Gray’s pen scratched the paper.
Sleeping salts
. She tapped her pen on the notebook. “Mom?”
Her mom sat on the other end of the table with a Scandinavian novel opened beside her laptop. Every so often her fingers stilled as she mumbled something in Norwegian until she was happy enough with her translation to begin pounding the keyboard again.
“Are there other ways to put people to sleep besides smelling salts?”
Mom stopped typing. “Why do you want to know?”
Gray dropped her pen. “You’re not going to like the answer.”
“Somehow, I didn’t think I would.” Mom sighed. “We’ve both been through a lot. Why don’t you tell me the truth?”
It felt good to tell her everything—all the way back to what had happened after Mom left to meet her contact the previous year. Well, not quite everything. There was no reason to distress her mother by mentioning the morning she’d woken in Nolan Knapp’s bed. It would only hurt her and Gray wasn’t about to let Nolan do any more damage.
She also left out the part about Charlene’s extracted soul. If it were to be recovered before Charlene found a host, what would happen to Gray?

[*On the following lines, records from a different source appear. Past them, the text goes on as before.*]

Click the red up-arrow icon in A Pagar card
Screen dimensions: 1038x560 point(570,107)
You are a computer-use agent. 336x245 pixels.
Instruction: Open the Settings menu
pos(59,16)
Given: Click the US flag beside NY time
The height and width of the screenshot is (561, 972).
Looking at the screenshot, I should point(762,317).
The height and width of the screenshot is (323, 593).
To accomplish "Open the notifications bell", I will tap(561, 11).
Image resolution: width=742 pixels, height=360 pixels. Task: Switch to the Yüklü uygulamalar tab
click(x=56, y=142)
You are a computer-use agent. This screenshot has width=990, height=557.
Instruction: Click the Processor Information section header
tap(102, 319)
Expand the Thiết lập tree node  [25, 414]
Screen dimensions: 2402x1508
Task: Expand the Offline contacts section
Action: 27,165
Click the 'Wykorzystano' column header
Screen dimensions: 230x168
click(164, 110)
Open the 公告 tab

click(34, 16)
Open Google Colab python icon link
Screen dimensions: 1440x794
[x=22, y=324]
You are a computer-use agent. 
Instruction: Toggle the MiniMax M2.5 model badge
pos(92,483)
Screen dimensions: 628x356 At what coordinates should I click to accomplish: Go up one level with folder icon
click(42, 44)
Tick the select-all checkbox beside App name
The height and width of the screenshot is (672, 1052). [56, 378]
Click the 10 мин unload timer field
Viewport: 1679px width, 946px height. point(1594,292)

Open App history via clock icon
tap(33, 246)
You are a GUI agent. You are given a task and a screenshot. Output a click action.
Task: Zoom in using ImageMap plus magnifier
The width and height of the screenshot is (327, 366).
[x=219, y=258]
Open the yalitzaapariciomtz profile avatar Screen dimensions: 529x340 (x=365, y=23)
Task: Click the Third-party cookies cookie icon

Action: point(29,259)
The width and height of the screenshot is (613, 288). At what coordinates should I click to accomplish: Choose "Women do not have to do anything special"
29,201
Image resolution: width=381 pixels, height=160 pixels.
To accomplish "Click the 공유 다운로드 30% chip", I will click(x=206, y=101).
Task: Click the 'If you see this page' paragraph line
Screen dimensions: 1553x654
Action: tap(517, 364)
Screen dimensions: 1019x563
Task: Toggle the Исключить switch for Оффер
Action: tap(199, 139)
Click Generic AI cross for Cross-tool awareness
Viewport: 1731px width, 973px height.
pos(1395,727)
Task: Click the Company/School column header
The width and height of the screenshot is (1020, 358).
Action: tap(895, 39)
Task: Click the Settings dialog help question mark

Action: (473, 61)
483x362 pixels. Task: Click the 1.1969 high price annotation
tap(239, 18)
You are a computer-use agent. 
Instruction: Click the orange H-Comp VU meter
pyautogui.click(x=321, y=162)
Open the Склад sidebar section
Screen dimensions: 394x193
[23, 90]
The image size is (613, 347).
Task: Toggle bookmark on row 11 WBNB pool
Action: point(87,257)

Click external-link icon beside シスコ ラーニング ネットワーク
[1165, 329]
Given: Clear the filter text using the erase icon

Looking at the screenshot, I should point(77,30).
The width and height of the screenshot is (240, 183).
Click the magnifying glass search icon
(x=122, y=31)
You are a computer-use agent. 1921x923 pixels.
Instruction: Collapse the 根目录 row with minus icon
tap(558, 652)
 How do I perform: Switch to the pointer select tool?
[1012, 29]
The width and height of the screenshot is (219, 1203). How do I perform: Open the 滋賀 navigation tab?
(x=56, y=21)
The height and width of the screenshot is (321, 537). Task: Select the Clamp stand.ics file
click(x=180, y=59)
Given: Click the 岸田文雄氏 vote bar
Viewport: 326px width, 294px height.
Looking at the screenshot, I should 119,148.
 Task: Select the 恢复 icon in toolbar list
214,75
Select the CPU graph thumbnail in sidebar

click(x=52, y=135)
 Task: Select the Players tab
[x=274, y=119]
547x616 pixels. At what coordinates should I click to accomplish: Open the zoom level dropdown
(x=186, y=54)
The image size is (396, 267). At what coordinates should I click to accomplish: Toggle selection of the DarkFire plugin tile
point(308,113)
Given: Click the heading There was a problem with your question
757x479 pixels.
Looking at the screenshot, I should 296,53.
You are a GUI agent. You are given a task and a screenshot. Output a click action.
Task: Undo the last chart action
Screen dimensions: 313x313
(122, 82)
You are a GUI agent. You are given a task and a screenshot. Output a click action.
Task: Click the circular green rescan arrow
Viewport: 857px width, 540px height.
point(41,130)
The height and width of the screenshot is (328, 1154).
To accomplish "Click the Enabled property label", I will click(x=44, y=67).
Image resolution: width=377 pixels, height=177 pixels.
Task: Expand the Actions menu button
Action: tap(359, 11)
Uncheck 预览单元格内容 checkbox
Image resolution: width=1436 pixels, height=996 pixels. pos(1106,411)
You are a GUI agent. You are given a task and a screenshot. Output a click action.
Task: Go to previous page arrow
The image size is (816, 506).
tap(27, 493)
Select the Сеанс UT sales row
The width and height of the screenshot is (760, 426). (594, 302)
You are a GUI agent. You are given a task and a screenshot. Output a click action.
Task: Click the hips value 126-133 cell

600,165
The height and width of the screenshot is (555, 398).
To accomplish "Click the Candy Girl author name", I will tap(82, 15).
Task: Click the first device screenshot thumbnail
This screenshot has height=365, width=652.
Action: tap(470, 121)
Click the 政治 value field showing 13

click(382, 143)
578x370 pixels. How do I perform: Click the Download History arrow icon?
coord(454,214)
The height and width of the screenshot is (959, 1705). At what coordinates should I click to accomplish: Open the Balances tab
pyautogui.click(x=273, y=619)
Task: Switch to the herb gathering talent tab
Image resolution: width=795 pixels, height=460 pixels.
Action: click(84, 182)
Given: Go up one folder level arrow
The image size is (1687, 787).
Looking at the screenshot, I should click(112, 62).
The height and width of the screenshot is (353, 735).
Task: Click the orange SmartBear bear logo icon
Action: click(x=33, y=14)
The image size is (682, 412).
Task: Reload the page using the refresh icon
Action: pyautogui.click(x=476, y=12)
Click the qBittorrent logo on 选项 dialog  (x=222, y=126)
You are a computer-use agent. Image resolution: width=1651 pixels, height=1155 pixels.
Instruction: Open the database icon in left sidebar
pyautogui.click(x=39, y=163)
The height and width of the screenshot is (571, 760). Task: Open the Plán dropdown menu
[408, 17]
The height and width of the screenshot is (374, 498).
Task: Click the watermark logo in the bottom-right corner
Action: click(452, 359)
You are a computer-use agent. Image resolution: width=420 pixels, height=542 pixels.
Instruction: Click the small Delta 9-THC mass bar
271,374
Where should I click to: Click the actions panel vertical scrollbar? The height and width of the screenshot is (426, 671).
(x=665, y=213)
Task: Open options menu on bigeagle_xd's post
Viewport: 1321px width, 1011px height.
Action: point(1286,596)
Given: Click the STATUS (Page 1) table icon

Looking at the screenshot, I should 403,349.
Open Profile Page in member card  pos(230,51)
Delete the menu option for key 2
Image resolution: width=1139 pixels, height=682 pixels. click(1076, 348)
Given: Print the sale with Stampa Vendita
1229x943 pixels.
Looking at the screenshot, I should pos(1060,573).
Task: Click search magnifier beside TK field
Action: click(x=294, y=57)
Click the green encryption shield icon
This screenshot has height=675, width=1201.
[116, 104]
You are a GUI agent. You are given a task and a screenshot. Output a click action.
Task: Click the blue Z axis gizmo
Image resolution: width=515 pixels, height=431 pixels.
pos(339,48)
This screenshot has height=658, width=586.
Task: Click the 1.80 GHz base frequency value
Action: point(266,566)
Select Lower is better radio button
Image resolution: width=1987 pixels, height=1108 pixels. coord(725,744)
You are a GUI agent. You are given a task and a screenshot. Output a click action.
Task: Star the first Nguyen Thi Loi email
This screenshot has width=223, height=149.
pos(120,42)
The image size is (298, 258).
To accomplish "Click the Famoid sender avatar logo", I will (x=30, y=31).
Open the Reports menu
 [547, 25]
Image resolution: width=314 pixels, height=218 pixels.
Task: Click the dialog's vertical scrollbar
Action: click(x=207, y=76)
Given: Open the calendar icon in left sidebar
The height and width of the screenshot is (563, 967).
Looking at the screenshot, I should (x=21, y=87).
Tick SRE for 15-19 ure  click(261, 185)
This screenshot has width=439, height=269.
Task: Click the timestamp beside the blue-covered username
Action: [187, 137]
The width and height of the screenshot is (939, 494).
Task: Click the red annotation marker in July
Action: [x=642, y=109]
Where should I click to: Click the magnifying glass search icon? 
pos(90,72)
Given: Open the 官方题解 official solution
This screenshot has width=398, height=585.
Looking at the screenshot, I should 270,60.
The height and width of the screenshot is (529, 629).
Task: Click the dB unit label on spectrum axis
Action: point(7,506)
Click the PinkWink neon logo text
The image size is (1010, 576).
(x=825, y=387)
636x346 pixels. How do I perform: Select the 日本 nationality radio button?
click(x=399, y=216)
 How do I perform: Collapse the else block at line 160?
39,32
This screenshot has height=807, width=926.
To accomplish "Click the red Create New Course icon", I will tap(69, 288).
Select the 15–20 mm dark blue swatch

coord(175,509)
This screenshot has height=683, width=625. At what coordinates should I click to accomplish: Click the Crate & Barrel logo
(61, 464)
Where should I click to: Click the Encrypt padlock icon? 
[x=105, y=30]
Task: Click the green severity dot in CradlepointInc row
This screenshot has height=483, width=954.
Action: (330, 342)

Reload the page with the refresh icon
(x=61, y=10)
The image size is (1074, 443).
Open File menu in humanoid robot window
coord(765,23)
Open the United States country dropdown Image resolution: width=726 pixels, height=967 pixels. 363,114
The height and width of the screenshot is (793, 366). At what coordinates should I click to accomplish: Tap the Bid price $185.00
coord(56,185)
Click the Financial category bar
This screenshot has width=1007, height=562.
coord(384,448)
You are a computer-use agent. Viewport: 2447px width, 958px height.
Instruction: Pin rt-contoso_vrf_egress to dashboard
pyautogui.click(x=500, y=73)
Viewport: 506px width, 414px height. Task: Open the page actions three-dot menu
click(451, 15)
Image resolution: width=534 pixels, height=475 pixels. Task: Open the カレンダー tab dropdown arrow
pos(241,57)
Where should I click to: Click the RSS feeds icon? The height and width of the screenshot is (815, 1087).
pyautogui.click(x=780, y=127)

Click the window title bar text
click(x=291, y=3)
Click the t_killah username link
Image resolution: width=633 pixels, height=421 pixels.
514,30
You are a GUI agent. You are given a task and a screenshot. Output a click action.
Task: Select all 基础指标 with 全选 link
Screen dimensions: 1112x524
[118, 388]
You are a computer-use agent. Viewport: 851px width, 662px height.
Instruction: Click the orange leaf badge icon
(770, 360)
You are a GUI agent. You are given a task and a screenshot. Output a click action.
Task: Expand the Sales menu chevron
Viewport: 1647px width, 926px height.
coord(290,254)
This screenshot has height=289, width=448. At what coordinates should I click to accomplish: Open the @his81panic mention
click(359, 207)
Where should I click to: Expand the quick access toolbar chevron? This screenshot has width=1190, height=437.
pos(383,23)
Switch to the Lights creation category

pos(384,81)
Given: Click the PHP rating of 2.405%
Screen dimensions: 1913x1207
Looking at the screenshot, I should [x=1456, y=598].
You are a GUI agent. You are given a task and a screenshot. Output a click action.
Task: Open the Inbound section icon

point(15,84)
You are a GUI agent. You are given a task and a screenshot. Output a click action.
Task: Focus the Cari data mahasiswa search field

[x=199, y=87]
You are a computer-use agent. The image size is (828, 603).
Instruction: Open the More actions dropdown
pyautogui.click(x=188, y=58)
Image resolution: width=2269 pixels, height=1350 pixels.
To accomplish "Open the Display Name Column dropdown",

Some of this was no doubt a repeat. Surely, Lee had already clued Mom in on the deal with Adrian and the early morning break-ins to steal their coven leaders’ pendants.
Mom didn’t say a word when she confessed to the break-ins. In fact, she was completely silent throughout the entire outpouring, which only made Gray want to spill her guts more. While she’d fully intended to tell her about Gathering and pretending to be Charlene for Holloway, Gray hadn’t wanted to worry her mother about their visit to see Adrian the day before. But her mom was being so patient and quiet.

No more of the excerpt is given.